Text provided section start
Pace, of the Arkansas Pharmacists Association, told the committee that at one pharmacy, about 3 percent of generic reimbursements received were underwater in December. But in the first weeks of January, the share of money-losers had risen to 58 percent.

Pace acknowledged the services provided by PBMs, including instant online confirmation of coverage. But he also recounted an extreme case in which a pharmacist lost more than $100 on a psychiatric drug for which he was reimbursed $431. Meanwhile, the patient's explanation of benefits from Arkansas Blue Cross indicated that his insurance had paid $1,005 for the drug, leaving a "spread" of $574 that was presumably retained by Caremark/CVS.

A spread like that would be illegal in a state-funded plan like Arkansas Works, Pace said.

Cissy Clark, a pharmacist and owner of Clark's Family Pharmacy in Earle, described filling a generic flu medicine for two children at a cost to the Medicaid program of $95 each. But the Caremark/CVS reimbursement for their pregnant mother, covered by Arkansas Works, was only $37, less than half her wholesale cost.

Below-cost reimbursements for generics have created a "perverse incentive" for pharmacists to sell brand-name drugs, which are more expensive for everyone but are still profitable.
Text provided section end
- What you need to do:
Using the text on pharmacy reimbursements, answer each item on its own line:
(a) What share of generic reimbursements at one pharmacy had become money-losers in the first weeks of January?
(b) How much did the patient's explanation of benefits from Arkansas Blue Cross indicate his insurance had paid for the psychiatric drug?
(c) What was the Caremark/CVS reimbursement for the pregnant mother covered by Arkansas Works?
Records shown section start
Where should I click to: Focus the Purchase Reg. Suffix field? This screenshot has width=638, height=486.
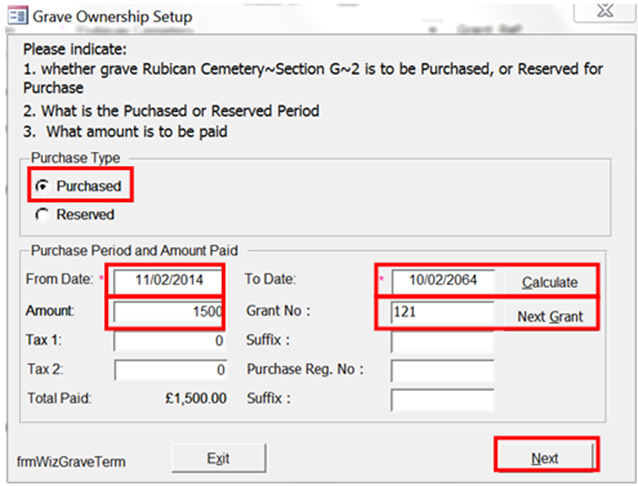[442, 399]
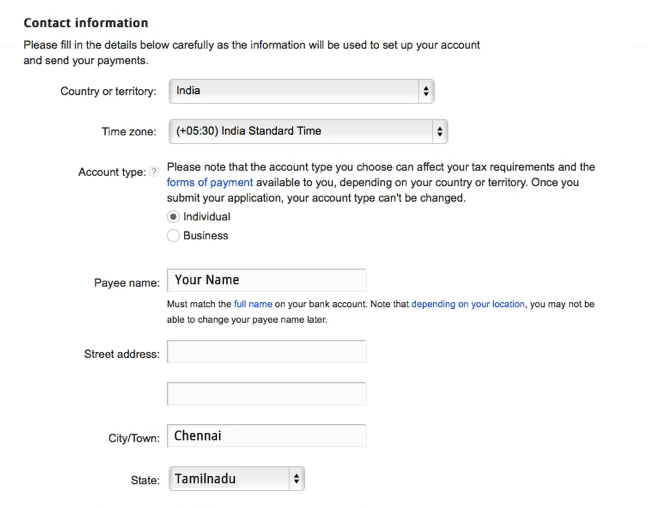Click the depending on your location link
Screen dimensions: 648x508
[467, 304]
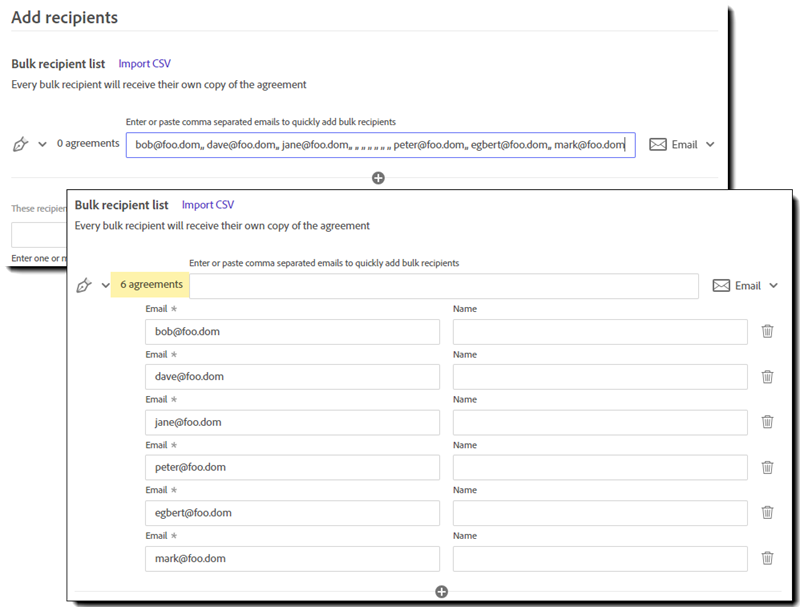This screenshot has width=800, height=607.
Task: Click the Name field for bob@foo.dom
Action: pyautogui.click(x=600, y=332)
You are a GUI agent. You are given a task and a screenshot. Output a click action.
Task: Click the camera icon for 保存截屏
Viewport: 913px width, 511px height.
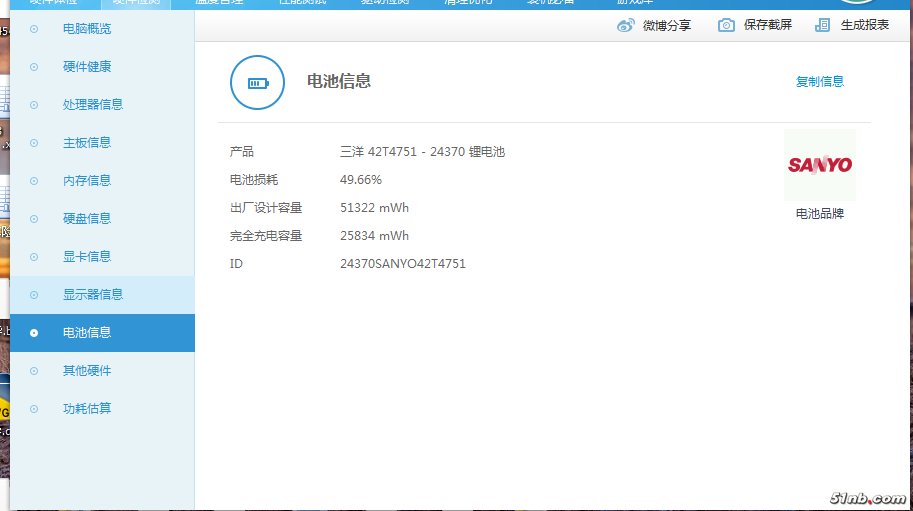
Records shown section end
- Exercise solution:
(a) 58 percent
(b) $1,005
(c) $37